--- Data for this task Enclosed Below ---

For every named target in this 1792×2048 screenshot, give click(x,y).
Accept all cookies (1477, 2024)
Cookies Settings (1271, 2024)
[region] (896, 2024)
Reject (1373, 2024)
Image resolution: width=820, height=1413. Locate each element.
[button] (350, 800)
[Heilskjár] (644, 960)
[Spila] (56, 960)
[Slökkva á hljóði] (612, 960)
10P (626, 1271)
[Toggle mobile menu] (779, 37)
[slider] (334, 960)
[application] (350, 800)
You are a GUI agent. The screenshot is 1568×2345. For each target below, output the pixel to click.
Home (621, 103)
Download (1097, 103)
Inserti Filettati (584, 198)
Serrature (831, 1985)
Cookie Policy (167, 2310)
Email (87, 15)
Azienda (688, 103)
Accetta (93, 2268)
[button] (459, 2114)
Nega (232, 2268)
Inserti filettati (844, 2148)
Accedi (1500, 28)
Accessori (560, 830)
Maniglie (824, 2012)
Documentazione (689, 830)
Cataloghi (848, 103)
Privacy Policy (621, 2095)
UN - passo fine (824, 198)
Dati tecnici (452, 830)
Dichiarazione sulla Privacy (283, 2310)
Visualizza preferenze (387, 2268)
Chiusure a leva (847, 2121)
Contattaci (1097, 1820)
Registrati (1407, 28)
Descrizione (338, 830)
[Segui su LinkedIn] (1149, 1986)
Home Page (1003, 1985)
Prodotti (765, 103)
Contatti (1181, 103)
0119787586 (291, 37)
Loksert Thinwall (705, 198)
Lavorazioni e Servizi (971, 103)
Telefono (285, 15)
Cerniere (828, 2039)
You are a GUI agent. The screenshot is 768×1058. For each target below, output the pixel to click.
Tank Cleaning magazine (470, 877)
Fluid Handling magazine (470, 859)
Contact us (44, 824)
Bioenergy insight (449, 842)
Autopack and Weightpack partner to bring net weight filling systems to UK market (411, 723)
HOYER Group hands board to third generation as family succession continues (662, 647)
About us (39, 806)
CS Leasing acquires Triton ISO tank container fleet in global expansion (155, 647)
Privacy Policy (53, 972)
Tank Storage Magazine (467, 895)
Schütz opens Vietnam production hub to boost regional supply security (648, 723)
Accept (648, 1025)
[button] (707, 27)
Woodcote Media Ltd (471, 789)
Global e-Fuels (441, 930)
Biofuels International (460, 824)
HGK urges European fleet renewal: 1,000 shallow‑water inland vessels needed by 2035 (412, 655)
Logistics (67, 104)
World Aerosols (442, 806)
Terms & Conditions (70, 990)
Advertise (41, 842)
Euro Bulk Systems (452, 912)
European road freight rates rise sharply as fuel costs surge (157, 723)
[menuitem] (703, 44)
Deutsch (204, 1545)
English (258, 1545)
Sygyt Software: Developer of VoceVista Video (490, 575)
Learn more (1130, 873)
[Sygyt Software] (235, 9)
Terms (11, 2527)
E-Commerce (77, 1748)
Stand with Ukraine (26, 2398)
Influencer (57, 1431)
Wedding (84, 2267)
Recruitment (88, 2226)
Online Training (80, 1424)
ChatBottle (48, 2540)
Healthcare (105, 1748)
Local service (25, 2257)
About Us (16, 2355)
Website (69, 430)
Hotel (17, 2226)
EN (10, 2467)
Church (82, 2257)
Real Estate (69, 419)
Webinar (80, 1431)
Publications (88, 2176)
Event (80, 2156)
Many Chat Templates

--- End of Enclosed Data for this task ---

» Task to carry out
When the word "each" shows up in a line of the entries, report that line.

» Exercise response
Image resolution: width=820, height=1413. Locate each element.
You are a GUI agent. The screenshot is 1568×2345. For each target below, output the pixel to click.
You are a GUI agent. The screenshot is 768×1058. For each target below, output the pixel to click.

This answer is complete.